Localizado entre Nepal e China, o Everest exige preparação extrema. Antes da tentativa de cume, os montanhistas passam por ciclos de aclimatação, fundamentais para adaptar o corpo à baixa concentração de oxigênio em grandes altitudes.
Gustavo já concluiu uma etapa importante desse processo ao escalar o Lobuche Peak, com 6.119 metros de altitude. A experiência ajudou o organismo a se adaptar às condições adversas, aumentando as chances de sucesso na subida principal.
Agora, o desafio é a chamada cascata de gelo — um verdadeiro “labirinto” formado por blocos instáveis que se movimentam constantemente. Esse trecho liga o campo base ao campo 1 e é considerado um dos mais traiçoeiros de toda a rota até o topo. A passagem só pode ser feita após a preparação do caminho por equipes especializadas, que instalam cordas fixas ao longo do percurso.

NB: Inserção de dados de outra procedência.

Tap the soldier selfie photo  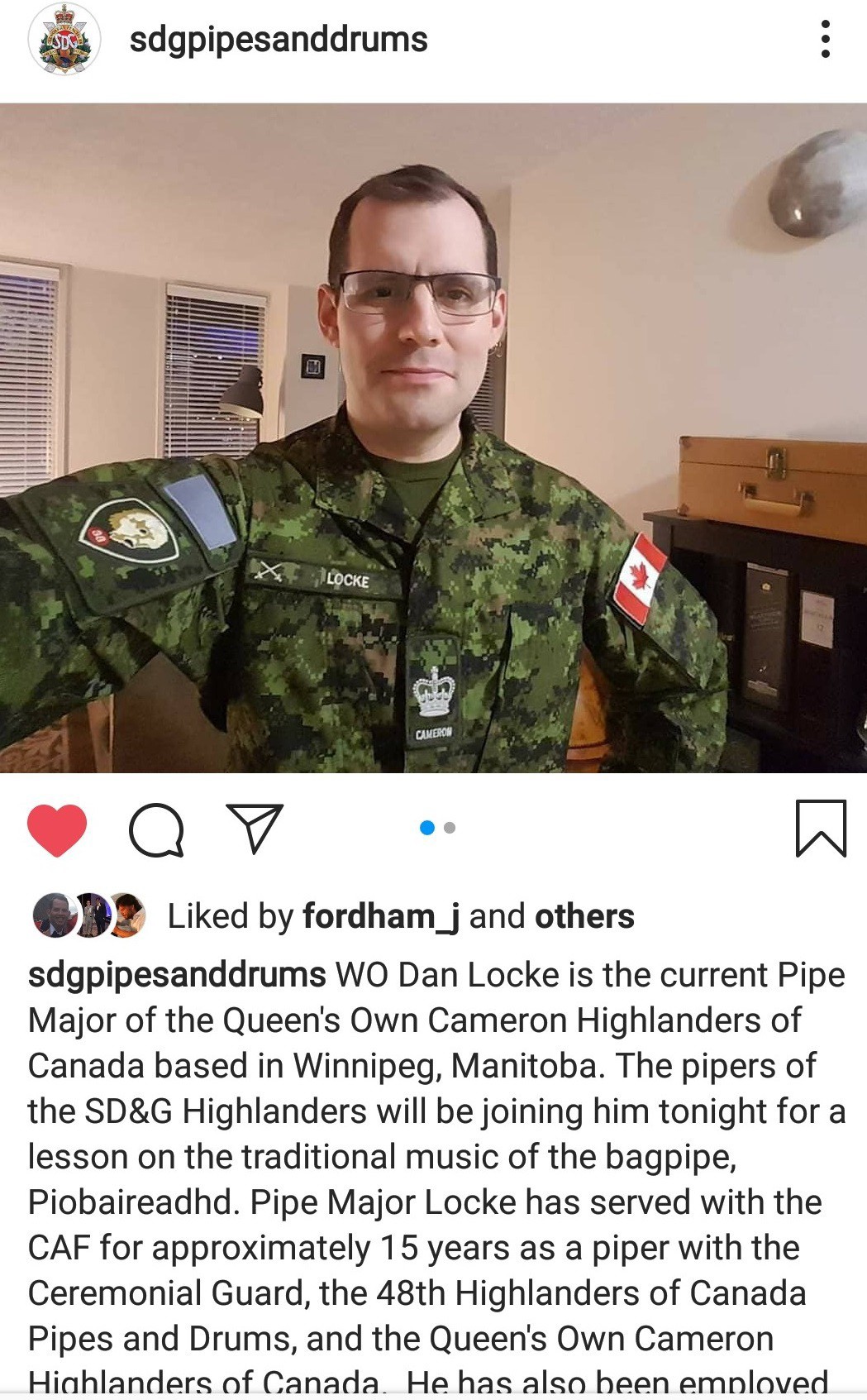pyautogui.click(x=433, y=437)
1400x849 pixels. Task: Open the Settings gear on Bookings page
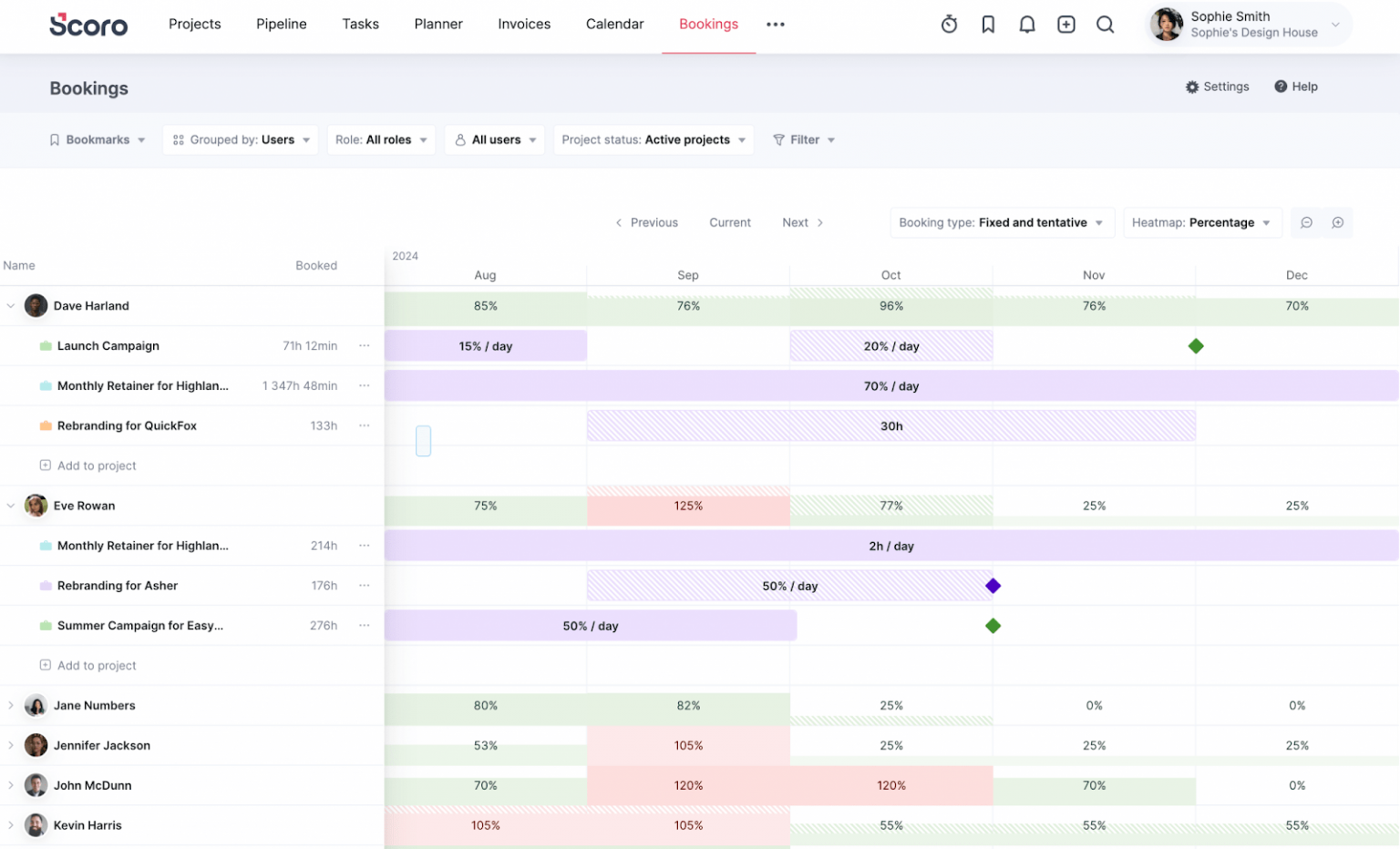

Enquanto aguarda a liberação da rota, o paranaense mantém o otimismo e segue em preparação para o próximo ciclo de aclimatação. A previsão é que a travessia seja liberada nos próximos dias.
A jornada até o Everest começou de forma intensa, com o desembarque no Aeroporto de Lukla, conhecido mundialmente pelas condições desafiadoras de pouso e decolagem.
A escalada faz parte de um projeto ainda mais ambicioso: Gustavo pretende conquistar as 14 montanhas mais altas do planeta, um feito raro entre brasileiros. A tentativa de alcançar o cume do Everest deve ocorrer na segunda quinzena de maio, dependendo das condições climáticas. Com informações: Banda B.